Hùm chết để da, người chết để tiếng.
A dead tiger leaves its hide, a deceased person his reputation. 
The history of Vietnam is also that of sacrifices. The duty of a Vietnamese is to serve his or her country wholehreatedly. The greater the danger, the better his or her loyalty seems to be.

 

 

Heroes sacrifice for their fatherland. No matter what happens, his honor is never tainted. It is the case of the scholar Phan Thanh Giản, signatory of the Franco-Vietnamese treaty of 1868. After having failed to put up with the French in the defense of the three western provinces of the Mekong delta (Vĩnh Long, An Giang and Hà Tiên) he chose to surrender and decided to poison himself in 1967 because he thought it was the only way to save the people and to show his fidelity to emperor Tự Ðức. The same, Nguyễn Tri Phương (1873), adversary of Francis Garnier and Hoàng Diệu (1882), adversary of Henri Rivière preferred suicide after having failed to defend Hànội city.

During the French occupation, sacrifice became the flame of hope lit by unknown people such as Nguyễn Trung Trực, Phạm Hồng Thái. The former accepted to die in the stead of his mother captured after having succeeded in blowing up the French « Espérance » on its passage on the « Nhựt Tảo » river in Long An while the latter, chased by the Chinese police in his escape, preferred to throw himself in the river after having failed to assassinate the French governor Merlin during his passage by Canton in 1924. Admiror of his courage and sacrifice for his fatherland, the governor of Canton later buried his remains in a cemetery solely reserved for the 72 Chinese heroes and known as « Hoàng Hoa Cương » in Vietnamese. 

If this sacrifice is not a vain word for men, it carries a particular meaning for the Vietnamese women.
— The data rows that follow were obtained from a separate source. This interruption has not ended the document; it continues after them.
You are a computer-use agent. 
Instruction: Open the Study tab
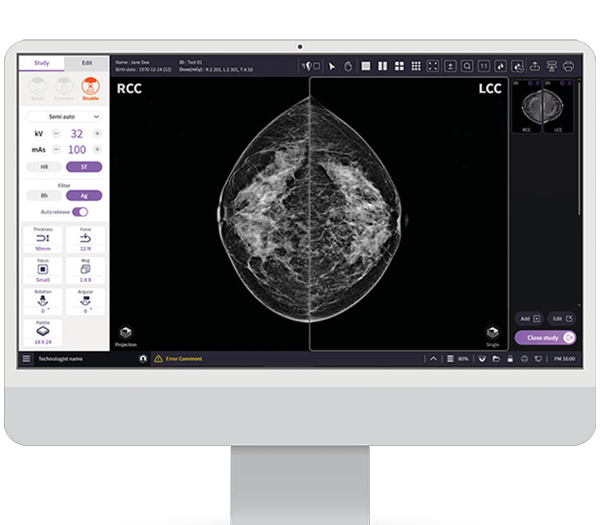coord(42,63)
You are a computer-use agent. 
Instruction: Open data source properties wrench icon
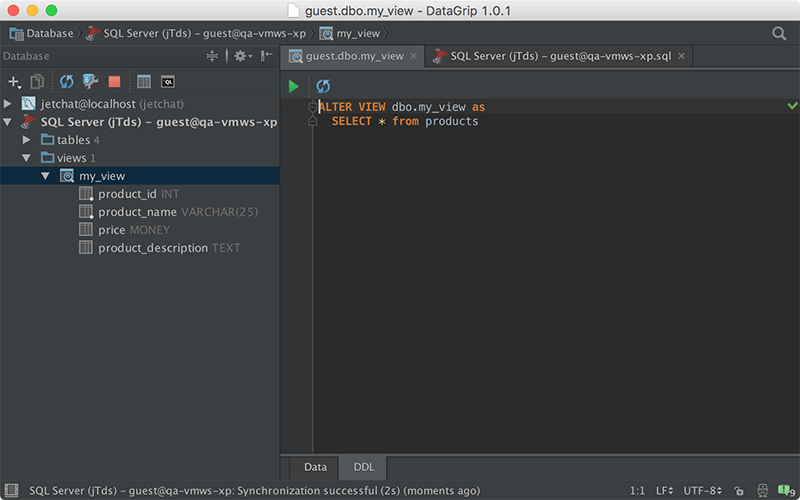coord(90,82)
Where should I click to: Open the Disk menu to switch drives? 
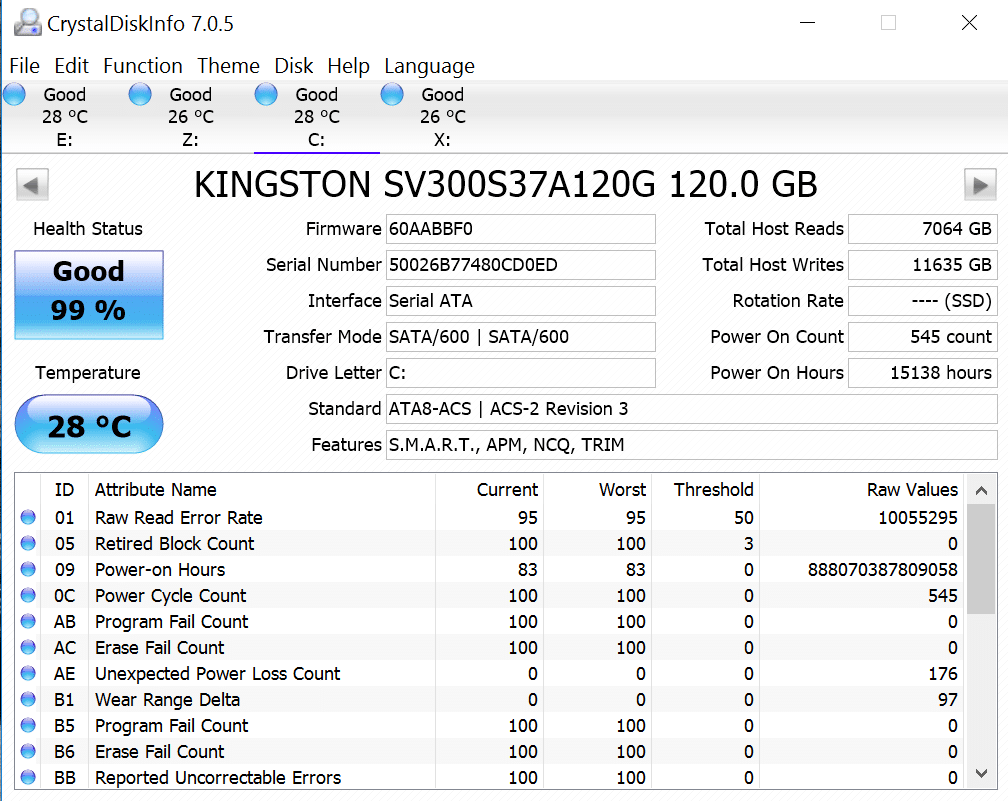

Princess Huyền Trân of the Trần dynasty was proposed to become in 1306 the wife of king Chế Mẫn (Jaya Simhavarman)  in exchange of the two territories of Champa Chau Ô and Châu Rí. She had to sacrifice her life, her love for reason of State.

The same, three centuries later, a princess of the Nguyễn dynasty, of the name Ngọc Vạn to whom the word « Cochinchina » or (Cô chín xin) was attributed, was not late in following Huyen Tran’s footsteps in becoming the concubine of Cambodian king Prea Chey Chetta II in 1618 in exchange of the facilities granted to Vietnamese in their settlement in the region Ðồng Nai Mô Xoài which is no other than the Saigon-Cholon region today.

Her presence on the Cham soil served as a pretext for lord Nguyễn Phúc Tần to launch an expedition and annex the last territory of Champa in 1651. One cannot blame the Cham for hating princess Ngoc Khoa at that time because of her, they have lost their homeland. But Ngọc Khoa illustrates for us Vietnamese the sublime sacrifice she consented for her country and her people.